●一昨年の刊行だが、薦められて野坂昭如の「文壇」を読んだ(文芸春秋)。舞台は60年代の日本文壇。著者がテレビ業界から活字の世界へ活動の場を転じ、色物雑文家から小説家になるまでを描き、当時の文壇(というか文壇バー)の様子が綴られる。三島事件直後の70年大みそか、丸谷才一が「たった一人の反乱」を書くまでの10年間を追っている。
●で、以下、書評でもなんでもなくて延々と余談なんだけど(しかもスゲー長い)、昔テレビのバラエティかなにかに出てきた野坂昭如が「オレはもう十年以上風呂に入っていない」って発言して、その場にいたアイドルの女のコたちがマジでひいてしまったときの言い訳がスゴかった。「風呂には入らないが、一日に下着を何度も替えている。だから、これは風呂に入っているのと同じだろう」。ス、スゴすぎる。キモヲタ的には参考になるなあ、デヘヘヘ。って違うだろ。

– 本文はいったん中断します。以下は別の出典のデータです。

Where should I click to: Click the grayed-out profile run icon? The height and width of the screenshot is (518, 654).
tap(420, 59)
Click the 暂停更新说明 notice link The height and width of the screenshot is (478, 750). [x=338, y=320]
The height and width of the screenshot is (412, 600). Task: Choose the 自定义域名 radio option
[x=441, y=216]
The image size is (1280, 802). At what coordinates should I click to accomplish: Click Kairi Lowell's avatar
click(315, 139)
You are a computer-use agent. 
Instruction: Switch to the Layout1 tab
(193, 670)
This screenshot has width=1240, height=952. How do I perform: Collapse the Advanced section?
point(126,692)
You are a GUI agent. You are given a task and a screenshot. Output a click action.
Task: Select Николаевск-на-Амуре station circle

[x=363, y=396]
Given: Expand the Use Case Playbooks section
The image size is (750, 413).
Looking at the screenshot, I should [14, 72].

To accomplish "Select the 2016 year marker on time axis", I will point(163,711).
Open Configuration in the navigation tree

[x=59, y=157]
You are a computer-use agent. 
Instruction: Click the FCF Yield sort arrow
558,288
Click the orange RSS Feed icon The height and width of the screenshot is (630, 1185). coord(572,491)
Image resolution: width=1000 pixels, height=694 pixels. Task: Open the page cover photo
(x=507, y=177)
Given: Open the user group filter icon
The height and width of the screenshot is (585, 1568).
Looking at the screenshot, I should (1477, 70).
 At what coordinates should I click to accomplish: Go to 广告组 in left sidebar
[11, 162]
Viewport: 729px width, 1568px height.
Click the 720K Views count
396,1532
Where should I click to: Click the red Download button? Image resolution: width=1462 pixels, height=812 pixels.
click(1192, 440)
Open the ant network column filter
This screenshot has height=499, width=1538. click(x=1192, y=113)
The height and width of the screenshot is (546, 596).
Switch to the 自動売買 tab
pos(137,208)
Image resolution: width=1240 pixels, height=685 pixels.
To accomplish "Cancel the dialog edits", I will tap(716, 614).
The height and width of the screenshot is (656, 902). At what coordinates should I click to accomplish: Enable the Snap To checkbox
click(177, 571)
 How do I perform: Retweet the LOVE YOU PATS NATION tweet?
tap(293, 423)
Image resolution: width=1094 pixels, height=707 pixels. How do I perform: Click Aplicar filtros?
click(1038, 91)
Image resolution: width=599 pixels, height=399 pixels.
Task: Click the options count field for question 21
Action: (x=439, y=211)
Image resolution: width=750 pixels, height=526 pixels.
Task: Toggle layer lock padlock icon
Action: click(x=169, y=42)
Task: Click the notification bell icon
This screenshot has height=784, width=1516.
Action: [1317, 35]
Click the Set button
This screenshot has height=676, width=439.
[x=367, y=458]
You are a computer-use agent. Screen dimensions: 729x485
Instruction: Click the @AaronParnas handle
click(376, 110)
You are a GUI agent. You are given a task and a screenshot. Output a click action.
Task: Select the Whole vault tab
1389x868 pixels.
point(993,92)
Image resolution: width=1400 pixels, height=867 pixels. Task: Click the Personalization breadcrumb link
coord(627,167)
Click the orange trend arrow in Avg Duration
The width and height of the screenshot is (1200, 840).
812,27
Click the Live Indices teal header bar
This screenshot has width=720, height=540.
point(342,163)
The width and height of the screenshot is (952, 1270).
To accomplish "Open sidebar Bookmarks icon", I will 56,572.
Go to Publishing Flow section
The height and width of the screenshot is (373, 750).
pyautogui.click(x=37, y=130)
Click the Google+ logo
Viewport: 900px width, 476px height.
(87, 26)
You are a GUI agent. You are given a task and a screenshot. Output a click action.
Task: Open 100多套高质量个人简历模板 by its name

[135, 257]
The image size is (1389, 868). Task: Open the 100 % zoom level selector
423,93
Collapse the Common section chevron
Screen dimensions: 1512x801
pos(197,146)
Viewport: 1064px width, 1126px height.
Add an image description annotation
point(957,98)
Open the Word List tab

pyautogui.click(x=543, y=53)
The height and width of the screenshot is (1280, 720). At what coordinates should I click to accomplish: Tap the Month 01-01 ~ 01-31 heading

●「文壇」にも登場する銀座の有名な文壇バー、以前このうちの一つにワタシは行ったことがある(90年代なのでもう往時の文壇バーとは様子がずいぶん違ってるだろうけど)。とある大先生が若造に世間を見せてやろうと銀座に連れて行ってくださったのだ。が、銀座のバーどころか、そもそも酒を飲まないワタシなので、あらゆる場面で自分にふさわしい身の処し方がわからない。まず銀座に行くのにいきなり営団地下鉄に乗ると思ってるワタシ(笑)。違う違う、タクシーで行くんだってば。で、そこから何軒かハシゴするんだが、たとえばカウンターの向こう側に「ママ」がいる。ママってなんだよ、それ。誰のお母様でありますか(とは尋ねない)。だれもメニューを見てないのに、食い物やら水割りが出てくる。店を出るのに「お勘定」なんてない。後日、大先生の家に請求書が送られてくるわけだ。
●で、ホステスさんたちからは「私たちは会社帰りのOLがやってるバイトのキャバクラ嬢とは違うのよ、銀座に生きているのよ」つう矜持の高さがギュンギュンと伝わってきて、こちらが音楽雑誌の編集者をしていると知ると、さっそく音楽方面のお話をしてくださって、今にも本の2、3冊はできそうなくらいの勢いで企画が生み出されていく(ということにしておこう)。もちろん、若かりし頃の大先生の武勇談であるとか、それこそかつての「文壇」にまつわる逸話の残滓みたいなものもなくはなくて、そのあたりは興味深いにしてもワタシには猫コバでもある。
●「最近じゃ若い方は銀座にいらっしゃいませんが、やはり銀座で遊んでこそ一流。銀座にいらっしゃってください」みたいなことを言われたりしながら、次々と水割りが消費されてゆく。ていうか、来いっていわれても、座るだけで万札何枚すっ飛ぶのかわからんじゃないっすか、ここは。「若い方は学割でいいですよ」って言われたけど、どんな恐ろしげな割引料金なのかとてもじゃないが聞けない(笑)。とりあえず、呑み助じゃないから腹が減る。メシ食いてー。ホステスさんもなんというかその、別にどうっていうかなんていうか、ええっと、あ、チーズ、ゲット~。
●あと、先に入った小さなバーのママを、大先生が連れ出して別のバーに同伴させるっていうのも驚いた。他に客がいなかったとはいえ、お店を閉めて同伴。えっ、そんなんで店、閉めちゃっていいの、みたいな。何軒かハシゴして、最後の店ではド深夜まで居座り、店を閉めお開きになったところで、そこのオネエサン方とタクシーに同乗、一人ずつ自宅まで送り、ワタシも送ってもらって、最後に大先生はご帰宅された。ご、豪遊なのか。とにかく未知の世界を垣間見させてくださった大先生に感謝、もちろん後日のお礼は欠かさない。でも、あのぉ、もういいっす……。えっと、僕、ゲーセンでバーチャとかしてるほうが向いてるしー。